* [What is being asked]: Pictures are not part of the copy; reproduce the remaining data exactly.

━━ Dataset records

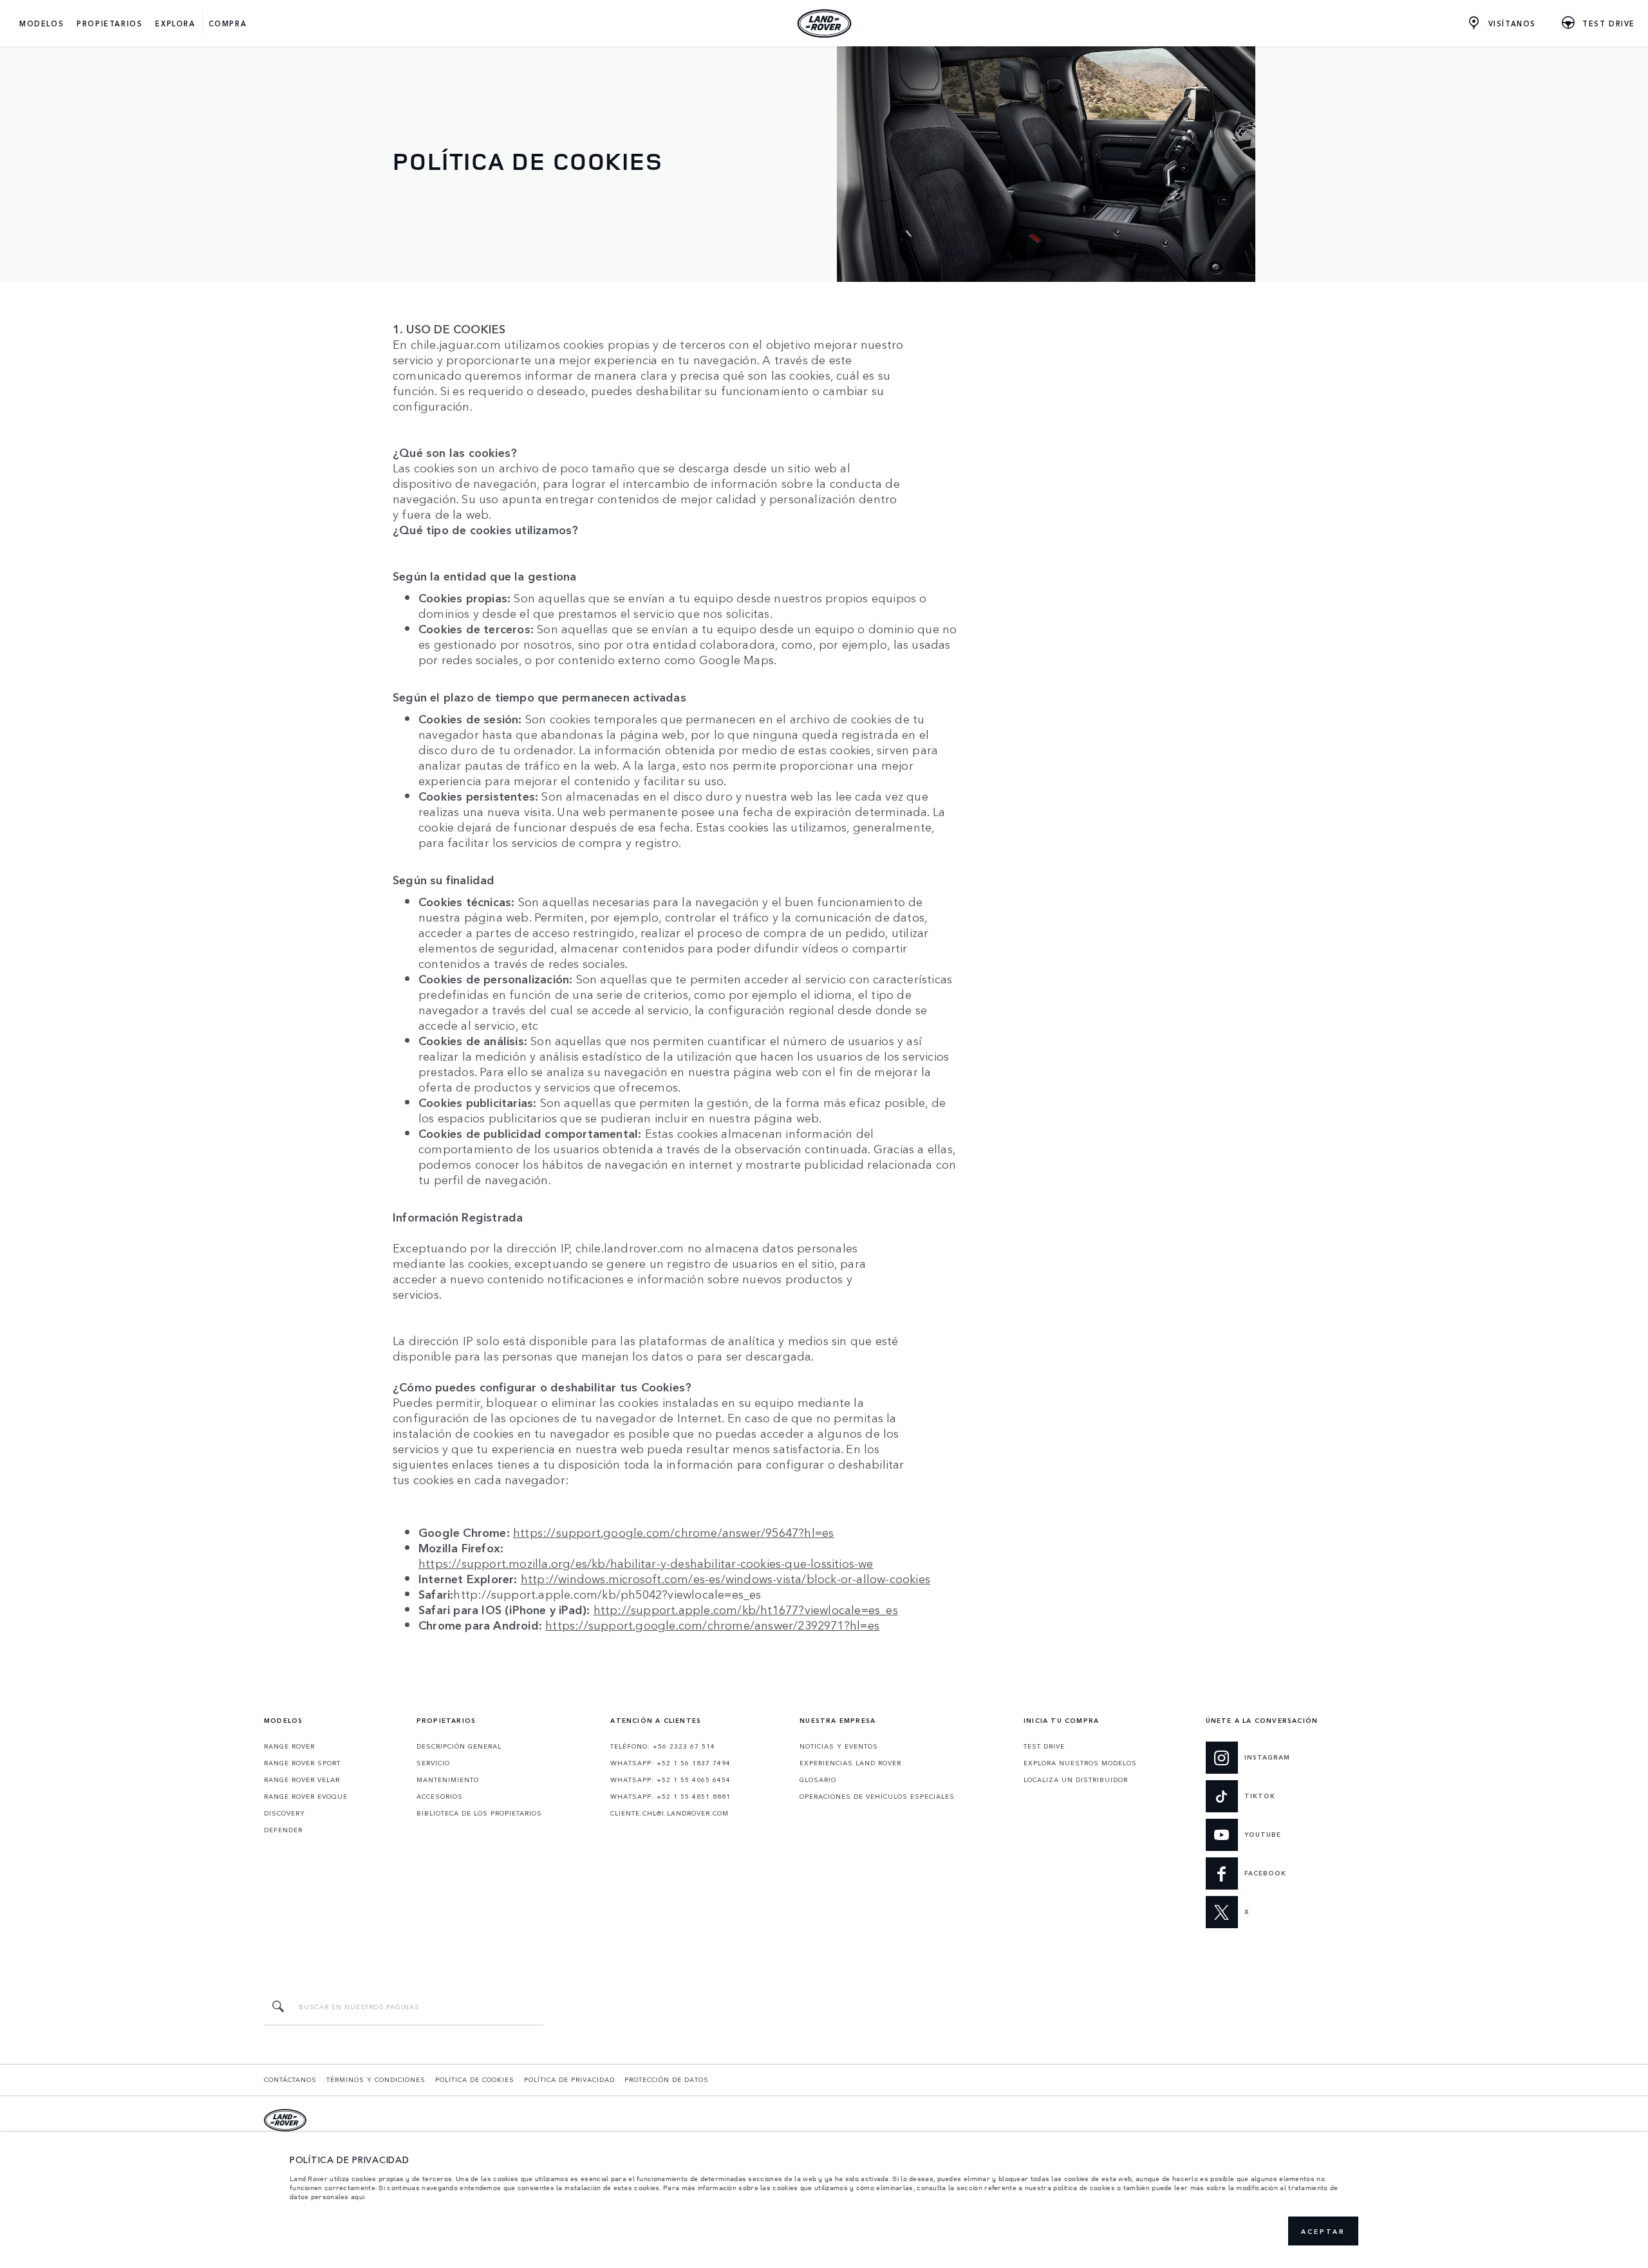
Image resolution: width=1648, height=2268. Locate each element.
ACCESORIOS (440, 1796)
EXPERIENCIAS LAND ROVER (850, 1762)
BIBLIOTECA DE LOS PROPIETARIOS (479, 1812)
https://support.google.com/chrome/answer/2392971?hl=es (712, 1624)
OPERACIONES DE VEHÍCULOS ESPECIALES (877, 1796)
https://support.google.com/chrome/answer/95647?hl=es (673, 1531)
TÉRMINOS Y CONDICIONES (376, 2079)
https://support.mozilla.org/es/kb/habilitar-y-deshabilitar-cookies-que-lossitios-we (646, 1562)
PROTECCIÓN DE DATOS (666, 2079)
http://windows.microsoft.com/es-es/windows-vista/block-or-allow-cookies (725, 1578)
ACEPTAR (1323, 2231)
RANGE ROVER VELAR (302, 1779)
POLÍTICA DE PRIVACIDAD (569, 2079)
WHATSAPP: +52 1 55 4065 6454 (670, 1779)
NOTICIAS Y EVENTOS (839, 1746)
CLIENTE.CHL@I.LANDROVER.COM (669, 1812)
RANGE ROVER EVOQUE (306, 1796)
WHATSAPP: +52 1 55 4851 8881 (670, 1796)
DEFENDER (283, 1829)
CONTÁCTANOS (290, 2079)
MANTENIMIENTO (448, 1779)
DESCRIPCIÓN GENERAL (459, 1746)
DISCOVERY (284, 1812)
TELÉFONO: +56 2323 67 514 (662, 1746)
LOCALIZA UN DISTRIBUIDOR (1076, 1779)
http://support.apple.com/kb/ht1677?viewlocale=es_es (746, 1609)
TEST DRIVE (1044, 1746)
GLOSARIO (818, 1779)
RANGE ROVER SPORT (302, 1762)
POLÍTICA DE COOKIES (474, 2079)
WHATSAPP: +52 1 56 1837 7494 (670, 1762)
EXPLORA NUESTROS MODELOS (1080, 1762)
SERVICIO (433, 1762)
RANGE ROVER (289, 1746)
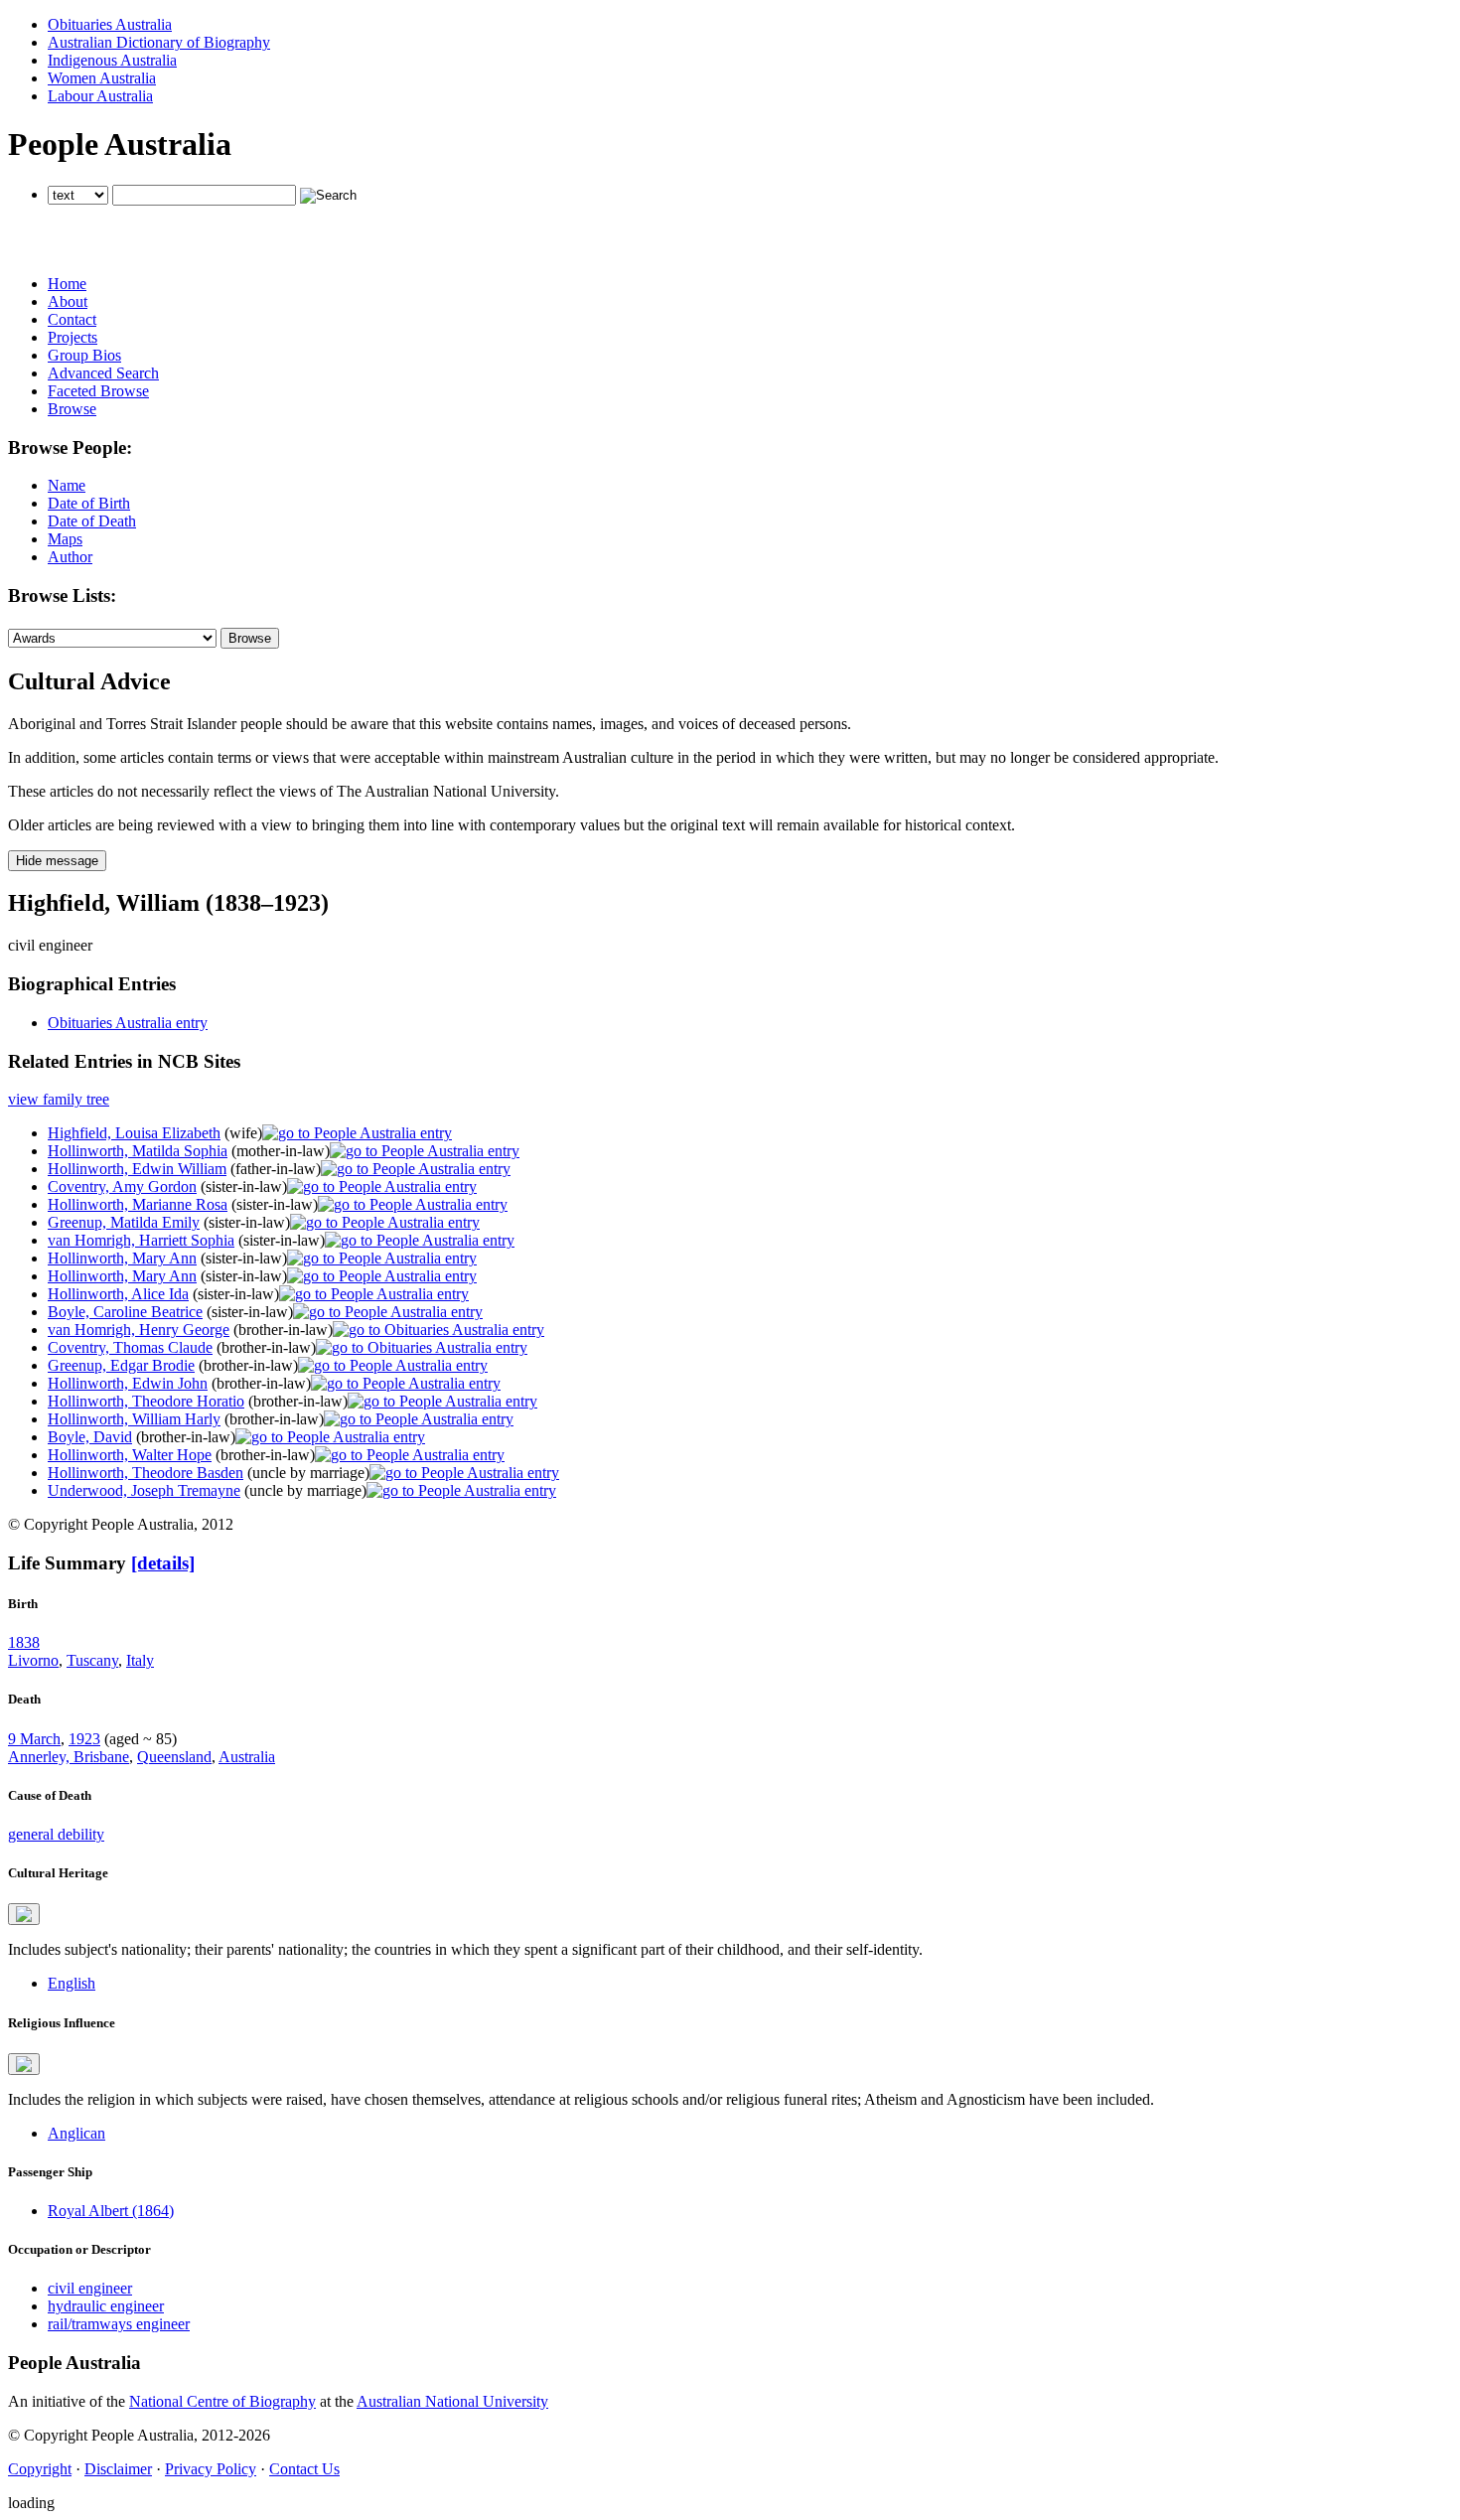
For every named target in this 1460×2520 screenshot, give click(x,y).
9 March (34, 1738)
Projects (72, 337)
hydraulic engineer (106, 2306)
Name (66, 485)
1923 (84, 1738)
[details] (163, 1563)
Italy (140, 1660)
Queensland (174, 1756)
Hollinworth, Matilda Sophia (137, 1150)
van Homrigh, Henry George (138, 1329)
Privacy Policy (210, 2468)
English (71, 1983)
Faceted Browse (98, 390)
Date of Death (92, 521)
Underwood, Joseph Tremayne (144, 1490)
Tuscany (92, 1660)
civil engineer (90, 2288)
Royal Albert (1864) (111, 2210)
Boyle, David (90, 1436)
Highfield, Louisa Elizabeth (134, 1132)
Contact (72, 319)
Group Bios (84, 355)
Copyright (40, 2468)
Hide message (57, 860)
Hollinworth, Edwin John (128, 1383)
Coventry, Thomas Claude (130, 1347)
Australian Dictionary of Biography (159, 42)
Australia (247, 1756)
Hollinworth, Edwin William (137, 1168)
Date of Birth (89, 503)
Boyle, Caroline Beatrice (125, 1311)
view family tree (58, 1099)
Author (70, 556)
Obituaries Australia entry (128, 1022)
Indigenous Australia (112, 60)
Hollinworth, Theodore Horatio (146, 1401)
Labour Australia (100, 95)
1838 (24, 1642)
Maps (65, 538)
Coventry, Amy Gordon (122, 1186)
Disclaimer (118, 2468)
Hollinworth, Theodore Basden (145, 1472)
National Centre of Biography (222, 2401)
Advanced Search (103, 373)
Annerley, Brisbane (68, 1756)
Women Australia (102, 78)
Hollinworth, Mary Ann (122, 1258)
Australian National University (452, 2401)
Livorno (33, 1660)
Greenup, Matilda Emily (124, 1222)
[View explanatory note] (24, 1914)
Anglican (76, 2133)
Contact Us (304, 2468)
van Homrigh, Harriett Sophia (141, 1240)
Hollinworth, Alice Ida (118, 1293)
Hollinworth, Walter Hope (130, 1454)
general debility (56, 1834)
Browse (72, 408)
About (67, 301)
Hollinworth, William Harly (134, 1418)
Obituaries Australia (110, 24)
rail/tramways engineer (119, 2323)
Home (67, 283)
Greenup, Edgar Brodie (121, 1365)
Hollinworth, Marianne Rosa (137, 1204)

━━━━

* [Task answer]:
Image resolution: width=1648, height=2268. Locate each element.
ACCESORIOS (440, 1796)
EXPERIENCIAS LAND ROVER (850, 1762)
BIBLIOTECA DE LOS PROPIETARIOS (479, 1812)
https://support.google.com/chrome/answer/2392971?hl=es (712, 1624)
OPERACIONES DE VEHÍCULOS ESPECIALES (877, 1796)
https://support.google.com/chrome/answer/95647?hl=es (673, 1531)
TÉRMINOS Y CONDICIONES (376, 2079)
https://support.mozilla.org/es/kb/habilitar-y-deshabilitar-cookies-que-lossitios-we (646, 1562)
PROTECCIÓN DE DATOS (666, 2079)
http://windows.microsoft.com/es-es/windows-vista/block-or-allow-cookies (725, 1578)
ACEPTAR (1323, 2231)
RANGE ROVER VELAR (302, 1779)
POLÍTICA DE PRIVACIDAD (569, 2079)
WHATSAPP: +52 1 55 4065 6454 (670, 1779)
NOTICIAS Y EVENTOS (839, 1746)
CLIENTE.CHL@I.LANDROVER.COM (669, 1812)
RANGE ROVER EVOQUE (306, 1796)
WHATSAPP: +52 1 55 4851 8881 (670, 1796)
DEFENDER (283, 1829)
CONTÁCTANOS (290, 2079)
MANTENIMIENTO (448, 1779)
DESCRIPCIÓN GENERAL (459, 1746)
DISCOVERY (284, 1812)
TELÉFONO: +56 2323 67 514 (662, 1746)
LOCALIZA UN DISTRIBUIDOR (1076, 1779)
http://support.apple.com/kb/ht1677?viewlocale=es_es (746, 1609)
TEST DRIVE (1044, 1746)
GLOSARIO (818, 1779)
RANGE ROVER SPORT (302, 1762)
POLÍTICA DE COOKIES (474, 2079)
WHATSAPP: +52 1 56 1837 7494 (670, 1762)
EXPLORA NUESTROS MODELOS (1080, 1762)
SERVICIO (433, 1762)
RANGE ROVER (289, 1746)
For every named target in this 1460×2520 screenshot, give click(x,y).
9 March (34, 1738)
Projects (72, 337)
hydraulic engineer (106, 2306)
Name (66, 485)
1923 (84, 1738)
[details] (163, 1563)
Italy (140, 1660)
Queensland (174, 1756)
Hollinworth, Matilda Sophia (137, 1150)
van Homrigh, Henry George (138, 1329)
Privacy Policy (210, 2468)
English (71, 1983)
Faceted Browse (98, 390)
Date of Death (92, 521)
Underwood, Joseph Tremayne (144, 1490)
Tuscany (92, 1660)
civil engineer (90, 2288)
Royal Albert (1864) (111, 2210)
Boyle, David (90, 1436)
Highfield, Louisa Elizabeth (134, 1132)
Contact (72, 319)
Group Bios (84, 355)
Copyright (40, 2468)
Hide message (57, 860)
Hollinworth, Edwin John (128, 1383)
Coventry, Thomas Claude (130, 1347)
Australian Dictionary of Biography (159, 42)
Australia (247, 1756)
Hollinworth, Edwin William (137, 1168)
Date of Birth (89, 503)
Boyle, Caroline Beatrice (125, 1311)
view family tree (58, 1099)
Author (70, 556)
Obituaries Australia entry (128, 1022)
Indigenous Australia (112, 60)
Hollinworth, Theodore Horatio (146, 1401)
Labour Australia (100, 95)
1838 (24, 1642)
Maps (65, 538)
Coventry, Amy Gordon (122, 1186)
Disclaimer (118, 2468)
Hollinworth, Theodore Basden (145, 1472)
National Centre of Biography (222, 2401)
Advanced Search (103, 373)
Annerley, Brisbane (68, 1756)
Women Australia (102, 78)
Hollinworth, Mary Ann (122, 1258)
Australian National University (452, 2401)
Livorno (33, 1660)
Greenup, Matilda Emily (124, 1222)
[View explanatory note] (24, 1914)
Anglican (76, 2133)
Contact Us (304, 2468)
van Homrigh, Harriett Sophia (141, 1240)
Hollinworth, Alice Ida (118, 1293)
Hollinworth, Walter Hope (130, 1454)
general debility (56, 1834)
Browse (72, 408)
About (67, 301)
Hollinworth, William Harly (134, 1418)
Obituaries Australia (110, 24)
rail/tramways engineer (119, 2323)
Home (67, 283)
Greenup, Edgar Brodie (121, 1365)
Hollinworth, Marianne Rosa (137, 1204)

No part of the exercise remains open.